---------- Provided records
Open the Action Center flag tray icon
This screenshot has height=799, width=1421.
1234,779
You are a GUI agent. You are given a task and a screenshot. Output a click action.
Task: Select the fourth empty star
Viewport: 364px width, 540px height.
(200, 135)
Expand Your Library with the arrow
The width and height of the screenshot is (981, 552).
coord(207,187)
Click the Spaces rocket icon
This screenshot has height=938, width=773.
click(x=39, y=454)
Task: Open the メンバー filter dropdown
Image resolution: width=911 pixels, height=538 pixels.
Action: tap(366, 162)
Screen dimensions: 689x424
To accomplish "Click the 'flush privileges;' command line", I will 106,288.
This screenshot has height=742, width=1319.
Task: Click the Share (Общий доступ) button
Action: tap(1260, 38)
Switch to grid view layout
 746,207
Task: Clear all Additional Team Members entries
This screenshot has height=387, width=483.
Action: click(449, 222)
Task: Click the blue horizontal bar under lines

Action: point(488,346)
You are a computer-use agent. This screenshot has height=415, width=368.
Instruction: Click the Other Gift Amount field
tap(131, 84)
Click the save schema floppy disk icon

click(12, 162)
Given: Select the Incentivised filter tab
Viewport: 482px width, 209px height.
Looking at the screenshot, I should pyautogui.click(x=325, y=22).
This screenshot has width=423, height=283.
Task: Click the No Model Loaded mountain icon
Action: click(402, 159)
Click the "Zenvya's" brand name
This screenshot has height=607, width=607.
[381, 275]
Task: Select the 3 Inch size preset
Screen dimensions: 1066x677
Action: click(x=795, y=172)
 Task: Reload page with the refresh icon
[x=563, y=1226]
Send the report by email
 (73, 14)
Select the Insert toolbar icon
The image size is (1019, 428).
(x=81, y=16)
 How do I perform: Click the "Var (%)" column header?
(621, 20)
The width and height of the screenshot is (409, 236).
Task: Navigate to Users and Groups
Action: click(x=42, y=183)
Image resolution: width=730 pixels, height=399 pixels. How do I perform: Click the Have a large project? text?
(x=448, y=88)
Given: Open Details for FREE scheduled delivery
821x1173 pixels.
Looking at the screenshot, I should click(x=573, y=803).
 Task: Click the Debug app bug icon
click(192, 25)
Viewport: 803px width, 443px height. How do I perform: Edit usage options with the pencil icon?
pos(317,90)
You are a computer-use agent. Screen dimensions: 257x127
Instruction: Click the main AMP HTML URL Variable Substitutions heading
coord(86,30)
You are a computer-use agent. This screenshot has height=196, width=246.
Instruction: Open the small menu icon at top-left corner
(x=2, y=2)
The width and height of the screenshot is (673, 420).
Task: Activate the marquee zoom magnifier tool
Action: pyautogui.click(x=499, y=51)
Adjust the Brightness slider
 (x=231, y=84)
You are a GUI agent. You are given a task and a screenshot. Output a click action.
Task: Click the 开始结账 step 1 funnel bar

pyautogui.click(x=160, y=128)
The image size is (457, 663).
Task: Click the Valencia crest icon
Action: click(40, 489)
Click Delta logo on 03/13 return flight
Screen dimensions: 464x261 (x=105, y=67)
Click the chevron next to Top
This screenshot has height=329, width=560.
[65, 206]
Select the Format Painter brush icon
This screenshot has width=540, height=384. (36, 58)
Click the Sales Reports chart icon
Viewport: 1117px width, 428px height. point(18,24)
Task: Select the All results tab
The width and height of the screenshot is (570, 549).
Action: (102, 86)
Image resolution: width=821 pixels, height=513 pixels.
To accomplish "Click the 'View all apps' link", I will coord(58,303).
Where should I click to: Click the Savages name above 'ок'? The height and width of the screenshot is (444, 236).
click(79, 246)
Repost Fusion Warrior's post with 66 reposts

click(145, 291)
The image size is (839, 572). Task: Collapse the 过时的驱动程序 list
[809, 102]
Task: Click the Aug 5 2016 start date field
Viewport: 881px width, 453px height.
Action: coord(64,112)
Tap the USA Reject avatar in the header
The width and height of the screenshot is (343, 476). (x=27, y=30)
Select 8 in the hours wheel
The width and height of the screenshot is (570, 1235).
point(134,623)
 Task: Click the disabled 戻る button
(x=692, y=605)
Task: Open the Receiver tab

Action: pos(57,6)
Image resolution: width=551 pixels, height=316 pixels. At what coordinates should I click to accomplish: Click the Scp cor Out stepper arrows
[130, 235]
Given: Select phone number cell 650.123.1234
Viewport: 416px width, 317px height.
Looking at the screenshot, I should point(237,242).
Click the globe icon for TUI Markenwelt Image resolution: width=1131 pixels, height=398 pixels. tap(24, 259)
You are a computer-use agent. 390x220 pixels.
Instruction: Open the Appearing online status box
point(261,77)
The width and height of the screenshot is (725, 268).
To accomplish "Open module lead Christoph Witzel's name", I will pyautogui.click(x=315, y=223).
--------------------
▸ Task: Copy the records between the line containing "Switch to grid view layout" and the line containing "click(12, 162)", inclusive, replacing "Other Gift Amount" with "Donation Amount" and leaving everything else unchanged.

▸ Correct response:
Switch to grid view layout
 746,207
Task: Clear all Additional Team Members entries
This screenshot has height=387, width=483.
Action: click(449, 222)
Task: Click the blue horizontal bar under lines

Action: point(488,346)
You are a computer-use agent. This screenshot has height=415, width=368.
Instruction: Click the Donation Amount field
tap(131, 84)
Click the save schema floppy disk icon

click(12, 162)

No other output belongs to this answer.